The script also checks result equivalence:

  default_rows = 7
  hinted_rows  = 7
  exists_rows  = 7

And all set differences are zero:

  default_minus_hinted = 0
  hinted_minus_default = 0
  default_minus_exists = 0
  exists_minus_default = 0

Expected observation:

The default SELECT DISTINCT inner join expands duplicate t1 fanout and produces many duplicate intermediate rows before deduplication.

Observed on MySQL 9.7.1:

  default DISTINCT inner join: around 18.7-21.3 ms
  JOIN_ORDER(t3,t0,t1):       around 2.9-3.6 ms
  EXISTS rewrite:             around 1.3 ms

The attached output file contains full EXPLAIN FORMAT=JSON and EXPLAIN ANALYZE output.

Suggested fix:
Consider detecting cases where an inner-joined table contributes no columns to the SELECT DISTINCT projection and is only used to test existence of matching rows.

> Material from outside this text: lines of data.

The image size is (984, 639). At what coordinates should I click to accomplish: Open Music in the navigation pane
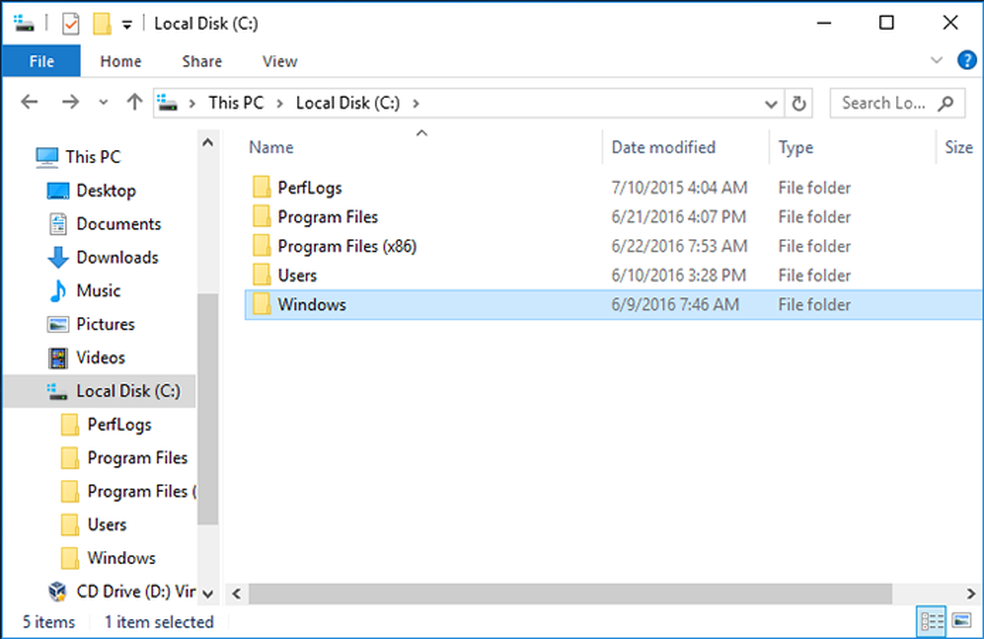(x=98, y=291)
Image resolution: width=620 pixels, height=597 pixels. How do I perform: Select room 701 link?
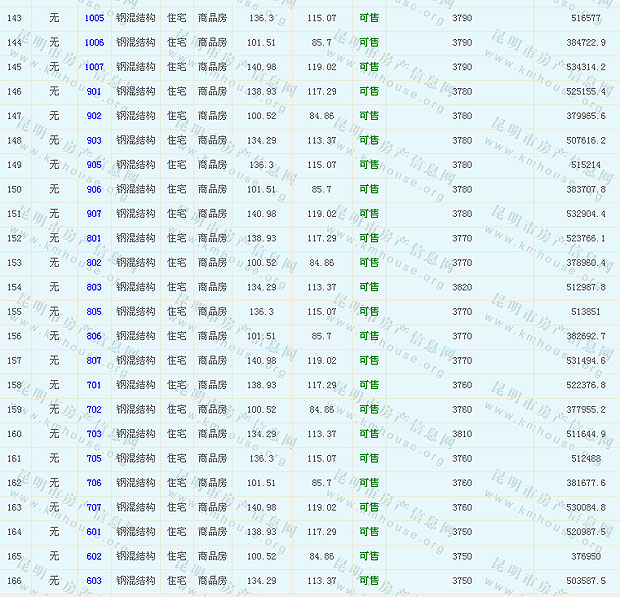(94, 385)
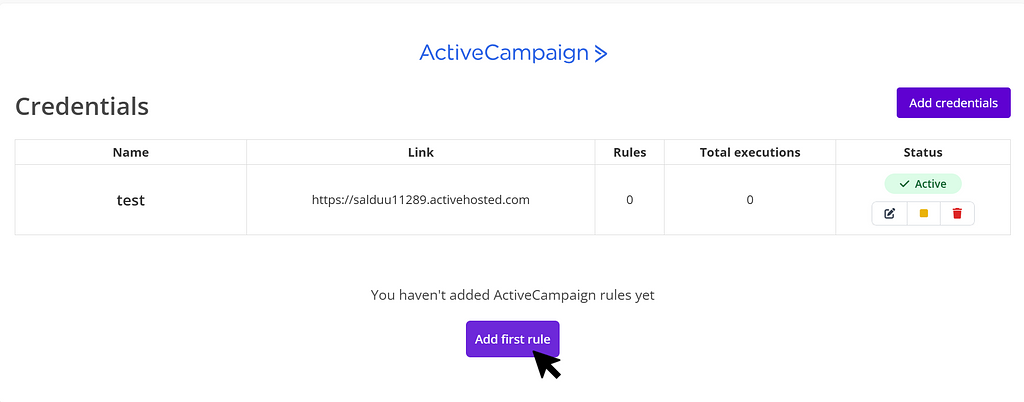Click the Rules column header
Image resolution: width=1024 pixels, height=402 pixels.
[629, 152]
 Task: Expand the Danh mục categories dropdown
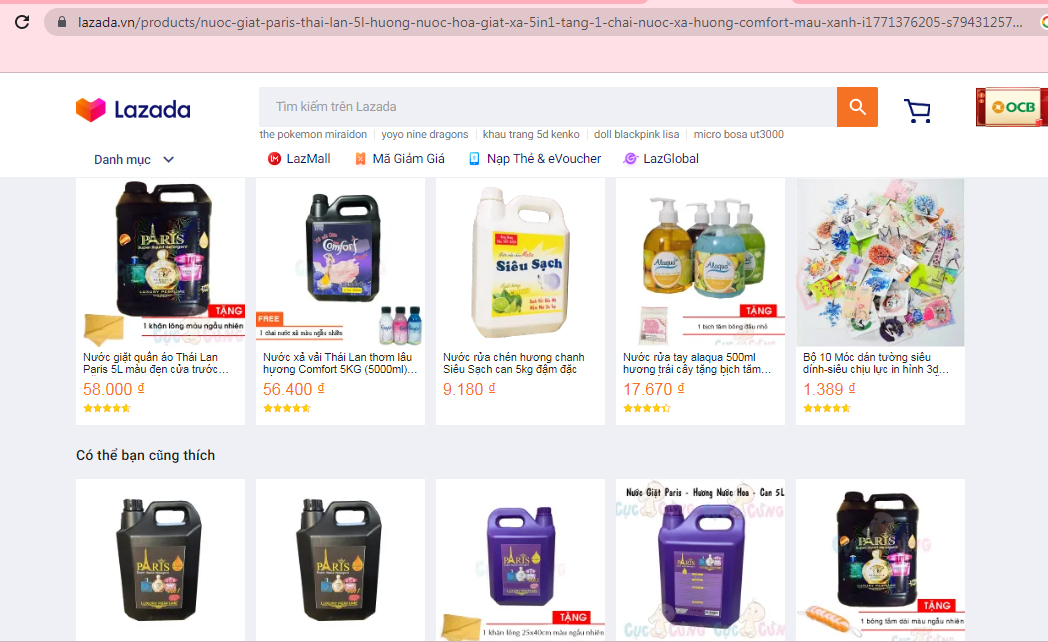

In this test case, t1 is only used through:

  t1.c0 = t0.c0

and no t1 column is projected. Because the query is SELECT DISTINCT over columns from t0 and t3, duplicate matches from t1 do not affect the final result.

The optimizer could treat this as a duplicate-insensitive semijoin/existence check, or at least cost join orders that place such a table last with early-out / first-match behavior.

An equivalent EXISTS rewrite already allows MySQL to use materialization with deduplication and single-row lookup on the deduplicated t1.c0 values. A similar transformation or costing rule for the SELECT DISTINCT inner-join form could avoid expanding duplicate fanout before DISTINCT.
[4 Jul 13:48] Chaithra Marsur Gopala Reddy
Hi Zack Morgan,

Thank you for the test case. Verified as described.